-- begin Quoted passage --

ML-Based Arch-Level Power Models

Updated 14 December 2025

ML-based architecture-level power models are data-driven frameworks that predict power consumption by leveraging high-level structural metrics and dynamic event statistics.
They employ hybrid formulations that combine analytical methods with ML corrections to factorize hardware-dependent effects and workload-specific variations for improved accuracy.
Recent advancements such as few-shot learning and cross-architecture transfer enable precise early-stage power estimation, supporting design space exploration and energy-aware optimization.

ML-based architecture-level power models are data-driven predictive frameworks designed to estimate processor, CPU, GPU, or FPGA power consumption using high-level structural and event features, often in combination with limited ground-truth measurements. These models address the shortcomings of traditional analytical approaches (e.g., McPAT, Wattch), which fail to capture real implementation variation and workload dependence, by utilizing machine learning algorithms trained on representative microarchitectural and runtime datasets. Recent advances focus on cross-architecture generalization, few-shot learning, and integration with design space exploration, enabling accurate early-stage power estimation with minimal labeled data, especially in realistic scenarios where comprehensive datasets are unavailable.

1. Component and Feature Partitioning Strategies

ML-based power modeling at the architecture level begins with fine-grained partitioning of the design into physically and behaviorally distinct blocks. FirePower (Zhang et al., 2024) decomposes an out-of-order CPU core into 21 “power-friendly” components spanning frontend (e.g., BPTAGE, IFU, ICache), execution (ROB, ISU, FU Pool, Regfile), memory access (LSU, DCache, TLB), and control/routing logic. ArchPower (Zhang et al., 7 Dec 2025) similarly divides BOOM and XiangShan RISC-V designs into 11 logical units (e.g., BP, IFU, ICache, RNU), with each component’s power further stratified into combinational, sequential, SRAM, and clock sub-groups.

Feature sets for ML models aggregate:

Hardware (static) parameters: pipeline widths, queue depths, issue/FU widths, cache associativity, register counts, TLB entries, fetch buffer sizes.
Event (dynamic) statistics: performance simulator outputs (gem5, Vivado HLS, NVML counters), including cache misses, branch mispredictions, instruction types/mix, register-file accesses, and cycle rates.

FPGA-focused frameworks (HLSDataset (Wei et al., 2023), HL-Pow (Lin et al., 2020)) incorporate resource estimates (#LUT, #FF, #BRAM, #DSP, clock period), HLS operator stats, and toggle-counts from IR-level simulations, with features extracted from HLS reports and IR activity-tracking pipelines.

-- end Quoted passage --
-- begin Data excerpt --

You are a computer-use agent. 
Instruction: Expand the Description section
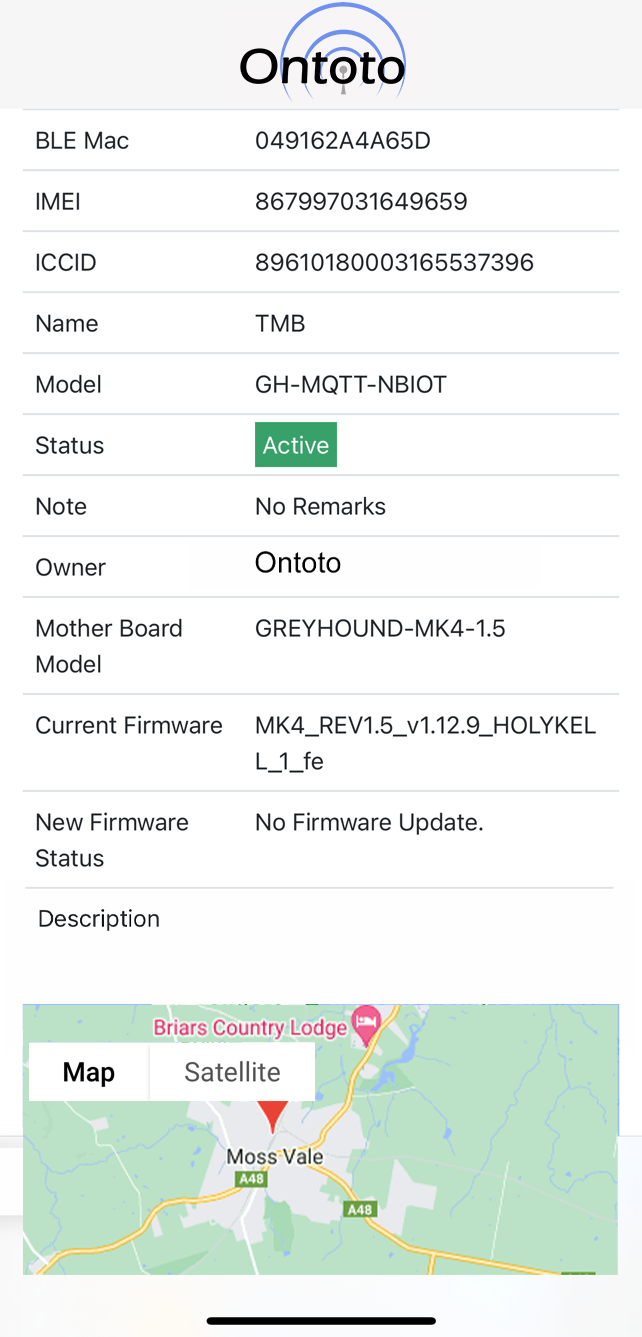(98, 918)
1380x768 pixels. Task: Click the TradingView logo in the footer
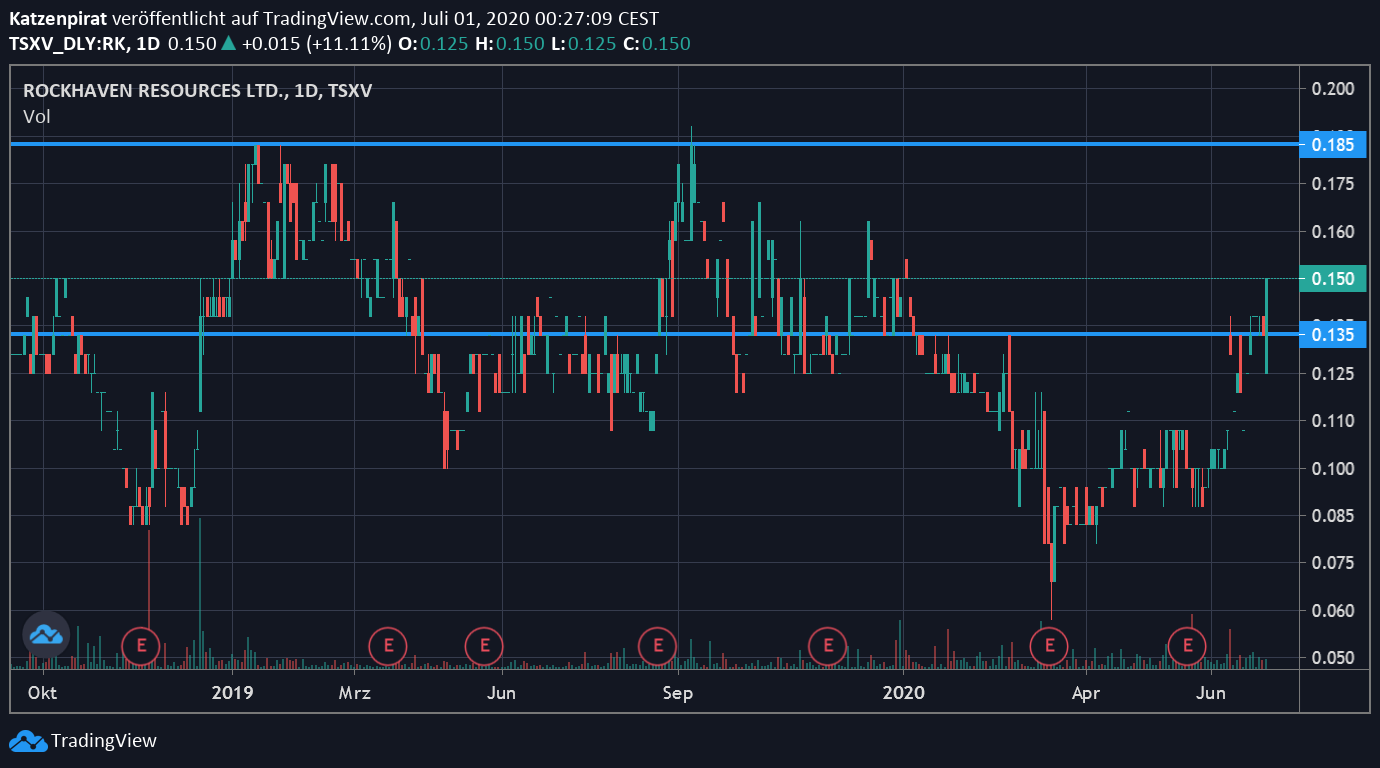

-- end Data excerpt --

Requirements:
1. Translate this sentence from the text on ML-based power models into Spanish: "Recent advancements such as few-shot learning and cross-architecture transfer enable precise early-stage power estimation, supporting design space exploration and energy-aware optimization."
2. Write the next part of the text on ML-based power models, following on from its last sentence.
The data come from a separate source.

Answers to the tasks:
1. Avances recientes como el aprendizaje con pocos ejemplos y la transferencia entre arquitecturas permiten una estimación precisa del consumo de energía en etapas tempranas, lo que respalda la exploración del espacio de diseño y la optimización consciente de la energía.

2.
2. Model Formulations: Hybridization and Factorization

Modern ML-based models advance beyond monolithic regressors by using factorized component-level representations that distinguish generalizable hardware-dependent effects from architecture-specific workload variance. FirePower (Zhang et al., 2024) expresses per-component instantaneous power as:

$P_i = F^{\,i}_{\text{hw}}(H_i;\theta^{\,i}_{\text{hw}}) \times F^{\,i}_{\text{event}}(H_i, E_i;\theta^{\,i}_{\text{evt}})$

where $F^{\,i}_{\text{hw}}$ models cross-architecture (hardware-scale) knowledge and $F^{\,i}_{\text{event}}$ captures workload-dependent event-driven variation. PANDA (Zhang et al., 2023) unifies analytical and ML paradigms at the component level:

$P_{\mathrm{PANDA}}^i = F_{\mathrm{ml}}^i(C_i, E_i) \times F_{\mathrm{res}}^i(C_i)$

with $F_{\mathrm{res}}^i$ as the resource function (e.g., cache scaling law) and $F_{\mathrm{ml}}^i$ applying a data-driven correction. This strictly subsumes both purely analytical and purely ML models.

SRAM/clock/logic “power group” decoupling in AutoPower (Zhang et al., 17 Aug 2025) further decomposes total power into sub-models linked to structural metrics, e.g., clock power partitioned into gated/ungated/cell components, each predicted via ML regressors given minimal (few-shot) training data.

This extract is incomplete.